**TO-DO ITEM**
Copy out each of the following lines word for word, changing nothing.

Saved data entries
* * * *
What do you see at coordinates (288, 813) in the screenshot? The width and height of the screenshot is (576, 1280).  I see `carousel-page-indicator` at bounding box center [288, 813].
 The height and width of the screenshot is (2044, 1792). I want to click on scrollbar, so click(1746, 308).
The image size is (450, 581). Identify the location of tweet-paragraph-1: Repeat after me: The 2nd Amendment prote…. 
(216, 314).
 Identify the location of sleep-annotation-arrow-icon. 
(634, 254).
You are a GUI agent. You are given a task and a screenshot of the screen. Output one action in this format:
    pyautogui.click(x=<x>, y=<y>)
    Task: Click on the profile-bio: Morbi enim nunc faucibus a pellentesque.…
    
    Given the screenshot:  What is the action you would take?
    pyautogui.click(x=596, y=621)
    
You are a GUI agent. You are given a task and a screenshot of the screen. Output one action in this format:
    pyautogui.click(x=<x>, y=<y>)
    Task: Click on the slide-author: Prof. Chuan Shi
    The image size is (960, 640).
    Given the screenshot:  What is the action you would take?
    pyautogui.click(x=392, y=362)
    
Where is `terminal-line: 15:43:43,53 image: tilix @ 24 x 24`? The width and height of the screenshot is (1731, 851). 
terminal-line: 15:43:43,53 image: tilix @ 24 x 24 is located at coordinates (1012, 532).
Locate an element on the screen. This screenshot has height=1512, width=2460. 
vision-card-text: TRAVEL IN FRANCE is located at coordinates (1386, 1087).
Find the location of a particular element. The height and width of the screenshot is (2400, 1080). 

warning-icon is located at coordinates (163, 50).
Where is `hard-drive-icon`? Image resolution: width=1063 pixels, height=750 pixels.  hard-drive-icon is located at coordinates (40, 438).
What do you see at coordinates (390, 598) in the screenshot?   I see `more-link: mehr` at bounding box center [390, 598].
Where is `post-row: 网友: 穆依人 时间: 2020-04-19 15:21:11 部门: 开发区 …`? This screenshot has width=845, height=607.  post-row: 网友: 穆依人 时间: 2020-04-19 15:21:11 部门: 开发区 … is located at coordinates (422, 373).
* * * *
**SOLVED PROBLEM**
What do you see at coordinates (288, 813) in the screenshot? The width and height of the screenshot is (576, 1280).  I see `carousel-page-indicator` at bounding box center [288, 813].
 The height and width of the screenshot is (2044, 1792). I want to click on scrollbar, so click(1746, 308).
The image size is (450, 581). Identify the location of tweet-paragraph-1: Repeat after me: The 2nd Amendment prote…. 
(216, 314).
 Identify the location of sleep-annotation-arrow-icon. 
(634, 254).
You are a GUI agent. You are given a task and a screenshot of the screen. Output one action in this format:
    pyautogui.click(x=<x>, y=<y>)
    Task: Click on the profile-bio: Morbi enim nunc faucibus a pellentesque.…
    
    Given the screenshot:  What is the action you would take?
    pyautogui.click(x=596, y=621)
    
You are a GUI agent. You are given a task and a screenshot of the screen. Output one action in this format:
    pyautogui.click(x=<x>, y=<y>)
    Task: Click on the slide-author: Prof. Chuan Shi
    The image size is (960, 640).
    Given the screenshot:  What is the action you would take?
    pyautogui.click(x=392, y=362)
    
Where is `terminal-line: 15:43:43,53 image: tilix @ 24 x 24`? The width and height of the screenshot is (1731, 851). 
terminal-line: 15:43:43,53 image: tilix @ 24 x 24 is located at coordinates (1012, 532).
Locate an element on the screen. This screenshot has height=1512, width=2460. 
vision-card-text: TRAVEL IN FRANCE is located at coordinates (1386, 1087).
Find the location of a particular element. The height and width of the screenshot is (2400, 1080). 

warning-icon is located at coordinates (163, 50).
Where is `hard-drive-icon`? Image resolution: width=1063 pixels, height=750 pixels.  hard-drive-icon is located at coordinates (40, 438).
What do you see at coordinates (390, 598) in the screenshot?   I see `more-link: mehr` at bounding box center [390, 598].
Where is `post-row: 网友: 穆依人 时间: 2020-04-19 15:21:11 部门: 开发区 …`? This screenshot has width=845, height=607.  post-row: 网友: 穆依人 时间: 2020-04-19 15:21:11 部门: 开发区 … is located at coordinates (422, 373).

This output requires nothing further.